- **Assignment A**
According to the bicycle travel column, where is the writer staying during the layover?
- **Assignment B**
In the bicycle travel column, why does the writer hold back the details of the new on-board system?
- **Assignment C**
Continue the bicycle travel column from its last sentence.

- **Page excerpt**
Leaving it for the madness and traffic of Silly Valley was depressing and

overwhelming... and it established a standard of socialization that will

influence our six-month stay in the area.



                                * * *



     Yep, this is a layover -- it's time to make the Winnebiko III. I write now

from a place familiar to long-time readers of this column... WAVEMAKER's house

in Palo Alto.  The bike lab is set up, and a string of negotiations is rapidly

redefining the on-board system. I'll save the details for the next column, once

the specification has been frozen.  But the whole control console will be

replaced by a new one -- featuring a backlit 640 X 480 VGA display with a

touchscreen, running on a Chips & Technologies 286 supported by a FORTH-based

68000 for bike system control.  Soft instruments, CAD, and satellite mapping on

a bicycle... the mind boggles.  And when the power's available, it might even

boot as a 386SX running Unix... I've always wanted a unixycle!



     I'll spare you the details until it's real -- or until it has become such

an all-engulfing project that I can think of nothing else.



                                * * *



     But I do have a random observation or two.  It seems that every time I

wander into a crowd with my bike, someone asks why I keep throwing massive

resources at this insane venture when all good American engineering-literate

36-year-olds should be settling down, raising families, and making payments on

things while maneuvering carefully along the career path.  Wellll...



     I've sampled that.  I've tasted the gritty air of the mineshaft, sensed

the health costs of digging full-time for sparkling nuggets of technology.  I

love the stuff; I'm addicted to it; I pedal it like a madman over mountains

just to fiddle with its switches in the wilderness.  But dedicate a life, or

even a decade, to the extraction and polish of a single glittering orb?  Never.

 I want it all.  Now.



     "But if you ever really want to succeed..." someone began the other day.

Succeed!  What does that MEAN, exactly?       Simple:  forget bottom lines.

Success is simply the ratio of all you put out to all you get back.  Period.

You put out some combination of risk, discomfort, time, dedication, hassles,

sweat, ideas, and money.  You get back a mixture of pleasure, fun,

satisfaction, friendship, insight, love, sex, power, and money. Debits out...

credits in.



     Most people will, upon a moment's reflection, agree with this heartily --

perhaps ordering the credits to reflect their priorities. Sex, money, power...

Saved data entries:
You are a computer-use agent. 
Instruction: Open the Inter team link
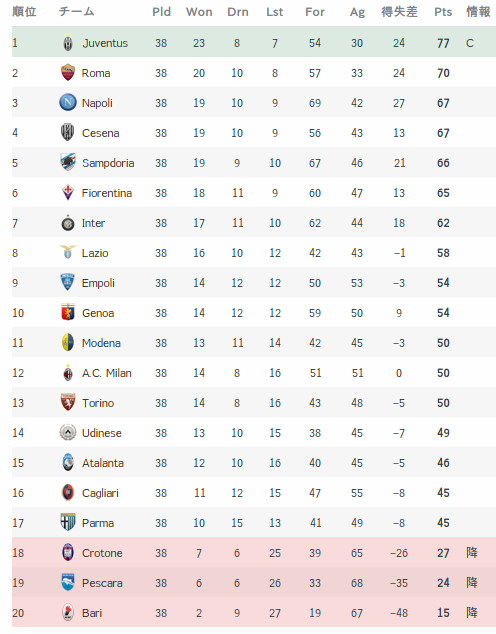93,223
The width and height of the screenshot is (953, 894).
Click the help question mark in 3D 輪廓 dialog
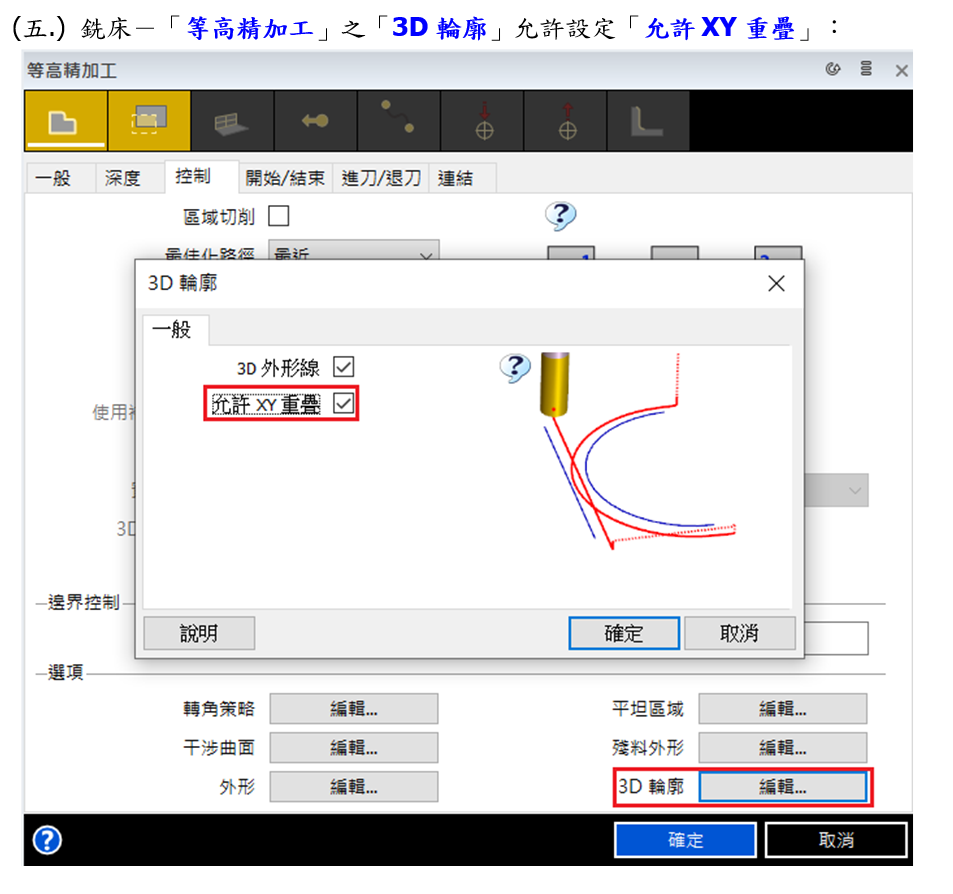(515, 367)
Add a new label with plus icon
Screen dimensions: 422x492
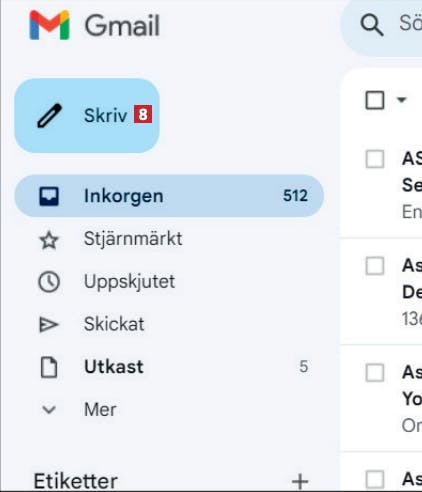300,481
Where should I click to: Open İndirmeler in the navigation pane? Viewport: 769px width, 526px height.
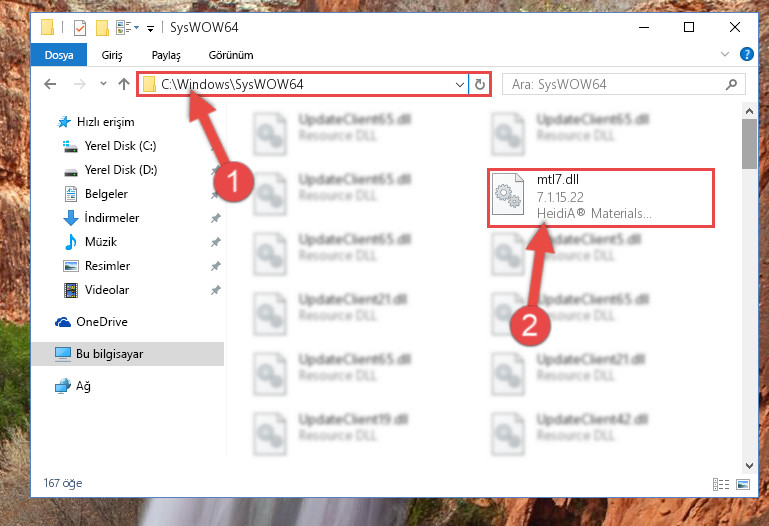(112, 218)
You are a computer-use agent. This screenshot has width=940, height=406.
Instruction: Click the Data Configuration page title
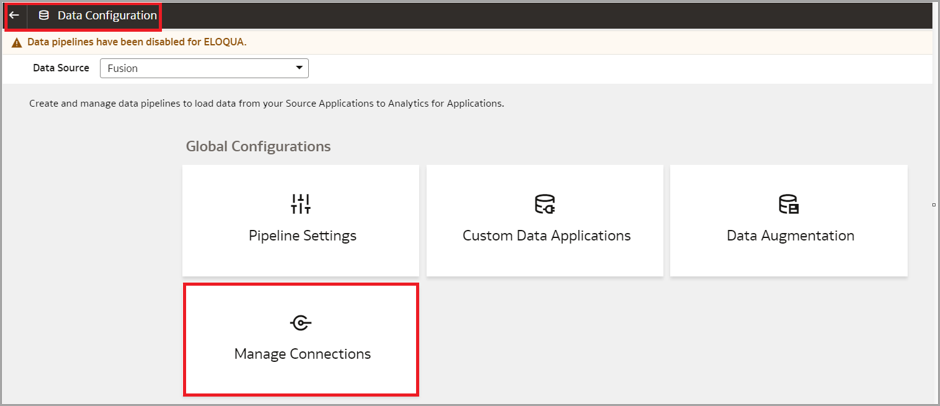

- **Answer section A**
At WAVEMAKER's house in Palo Alto.

- **Answer section B**
The writer will give the details in the next column, once the specification has been frozen. Until then, the writer wants to spare readers the details until the system is real or has become an all-engulfing project.

- **Answer section C**
     But the catch is this.  Most people see the amount of money as an index

that linearly tracks the rest -- an accurate indicator of success (though not

its only component).  This is as misleading as judging the health of America on

the basis of the Gross National Product:  every time there's an auto accident,

the GNP goes up a little bit.



     And so I would say that yes, yes, I am a success -- even if next month's

bills are still a bit uncertain.  I'm living a life of fun, learning, sex, new

friends, and grand adventure.  Money drops into my life now and then like

scattered meteorites, brief exciting flashes in the void.  But it's enough

(most of the time, anyway), and I'm too busy with projects to notice that my

income is somewhere between the official "poverty level" and a mysterious

national average.  Yes, I'd like more.  No, I'm not going to do much about it.

Wanna buy a book?



     Heh.  That was fun.  This story has followed me around for a while,

getting edited here and there, traveling like a hitchiker in my laptop and

finding itself now on the 17th floor of the Palmer House in Chicago.  Someone

pointed out in the Scan-Tech crowd at McCormick Place today that the

widest-bandwidth communications channel in the world is a 747 jet --

considering the information content of the passengers.  (so what's the bod

rate?)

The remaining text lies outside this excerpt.